Complement C3, Serum

Methodology: 
Immunologic
Performed: 
Monday - Friday
Use: 
Quantitation of C3 is used to detect individuals with inborn deficiency of this factor or those with immunologic disease in whom complement is consumed at an increased rate. These include lupus erythematosus, chronic active hepatitis, certain chronic infections, as well as poststreptococcal and membranoproliferative glomerulonephritis, in addition to others.
 

Limitations

This test detects both biologically active and inactive C3.
Specimen Requirements: 

Type: Serum

Container/Tube: Red-top tube, gel-barrier tube or green-top tube (heparin)
  • Remove serum from the specimen and transfer it to a plastic transport tube within 45 minutes of collection. To avoid delays in turnaround time when requesting multiple tests on frozen samples, please submit separate frozen specimens for each test requested.

Sample Volume:

  • Adult: 1 mL
  • Pediatric: 0.5 mL

Minimum Volume: 0.3 mL (Repeat testing is not possible with this specimen volume.)

Storage: Refrigerate specimens immediately after collection.

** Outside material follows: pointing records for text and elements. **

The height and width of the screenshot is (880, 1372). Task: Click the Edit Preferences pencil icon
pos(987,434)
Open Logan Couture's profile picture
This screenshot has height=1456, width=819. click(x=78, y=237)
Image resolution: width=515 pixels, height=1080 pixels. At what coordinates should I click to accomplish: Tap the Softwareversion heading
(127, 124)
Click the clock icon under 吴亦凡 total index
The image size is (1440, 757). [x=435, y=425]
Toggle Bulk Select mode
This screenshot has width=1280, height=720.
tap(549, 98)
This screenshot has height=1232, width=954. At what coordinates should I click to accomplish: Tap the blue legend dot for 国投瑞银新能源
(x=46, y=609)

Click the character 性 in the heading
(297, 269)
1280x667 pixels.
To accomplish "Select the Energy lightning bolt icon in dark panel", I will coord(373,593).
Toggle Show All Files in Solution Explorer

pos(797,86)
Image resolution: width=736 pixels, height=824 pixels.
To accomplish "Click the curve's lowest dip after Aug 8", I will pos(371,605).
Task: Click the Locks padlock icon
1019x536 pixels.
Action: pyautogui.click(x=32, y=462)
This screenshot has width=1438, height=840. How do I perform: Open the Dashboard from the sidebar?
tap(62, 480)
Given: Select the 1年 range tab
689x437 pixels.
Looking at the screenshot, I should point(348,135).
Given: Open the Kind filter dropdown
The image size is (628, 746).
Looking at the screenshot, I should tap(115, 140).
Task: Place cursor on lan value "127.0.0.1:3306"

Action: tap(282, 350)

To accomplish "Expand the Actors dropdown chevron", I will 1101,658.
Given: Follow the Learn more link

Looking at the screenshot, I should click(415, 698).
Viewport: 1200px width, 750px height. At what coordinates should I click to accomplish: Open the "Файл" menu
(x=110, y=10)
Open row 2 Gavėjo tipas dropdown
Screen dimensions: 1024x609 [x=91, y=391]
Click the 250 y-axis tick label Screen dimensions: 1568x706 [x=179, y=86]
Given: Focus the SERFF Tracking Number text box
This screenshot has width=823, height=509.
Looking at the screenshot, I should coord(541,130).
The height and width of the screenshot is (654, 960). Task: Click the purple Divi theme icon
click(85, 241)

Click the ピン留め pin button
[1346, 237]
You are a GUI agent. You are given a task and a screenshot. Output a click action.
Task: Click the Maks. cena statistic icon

Stability (collection to time of analysis/testing):
  • Ambient: 2 days
  • Refrigerated: 3 days
  • Frozen: 7days
  • Freeze/Thaw Cycles: Stable (x 3)
Rejection Criteria:
  • Excessive lipemia (>1500 mg/dL) significantly increases the apparent C3 concentration.
Reference Values: 
Adults: 90−180 mg/dL
CPT Code (s): 
86160
Notes: 

UFHPL Test #: 68065

UFHPL Epic order code: LAB152

C3 comprises about 70 percent of the total protein in the complement system and is central to activation of both the classical and alternate pathways. Increased levels are found in numerous inflammatory states as an acute phase response. CH50 (total complement hemolytic activity), C3 and/or C4 may be decreased in cases of systemic lupus erythematosus, especially in cases with lupus nephritis, acute and chronic hypocomplementemic nephritis, subacute bacterial endocarditis, DIC, and partial lipodystrophy (with associated nephritis-like activity in serum.) In cases of disseminated intravascular coagulation, plasmin attacks C3 directly, and C3 levels have been found low in the hemolytic uremic syndrome form of disseminated intravascular coagulation (DIC). Cases of hereditary C3 deficiency, while rare, have been reported and are characterized clinically by recurrent infections (eg, pneumonia, meningitis, paronychia, impetigo). Pathogenic bacteria causing infections in these cases have included both gram-positive and gram-negative organisms. C3 levels have also been found deficient in cases of uremia, chronic liver diseases, anorexia nervosa, and celiac disease.